GLOBAL: The Trans-Pacific Partnership aims to liberalise the economies of the Asia-Pacific region. Negotiations have occurred in conjunction with APEC summits. The original signatories when the agreement entered into force in 2006, were Brunei, Chile, New Zealand and Singapore. Five countries, including in the Americas, are negotiating to join the group -- Australia, Malaysia, Peru, United States, and Vietnam. They aim to conclude the negotiations in November 2011.
In an IMF statement the views and the concerns of metalworkers are expressed as well as their unions' demands to the Governments in the run up to the next negotiation round in Chicago in the beginning of September.
The IMF affiliates believe that sustainable development and the creation of quality employment in each and all of the countries involved must be key explicit goals of any trade agreement.

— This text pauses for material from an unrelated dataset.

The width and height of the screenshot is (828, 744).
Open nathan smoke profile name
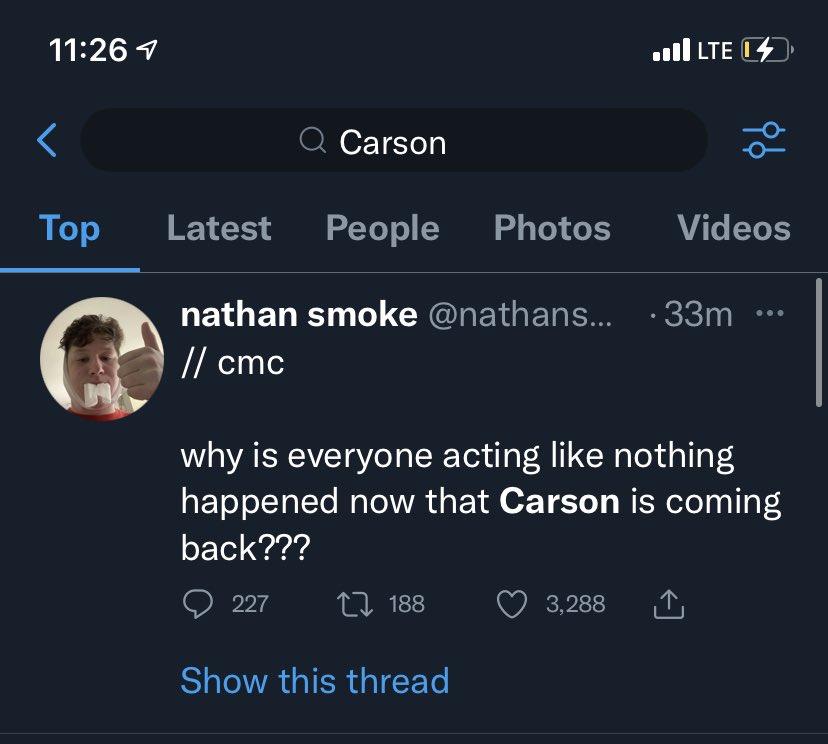[298, 315]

A possible TPP must include a strategic review of the impact of past agreements, and a preliminary assessment of the possible repercussions on jobs and on employment conditions in each country as well as of the development prospects for the developing countries involved. A labour chapter must include all fundamental workers' rights and other appropriate labour standards explicitly defined by ILO Conventions and accompanying jurisprudence. These labour standards must be met by all signatory countries prior to finalization of the agreement.
Furthermore the TPP must not include provisions on any essential public services; rules that can limit the governments' sovereign right to legislate in the interest of their citizens or prevent access to affordable medicines; and commitments on financial services and investment liberalization that can limit the countries' ability to control capital flows and undermine effective financial regulation.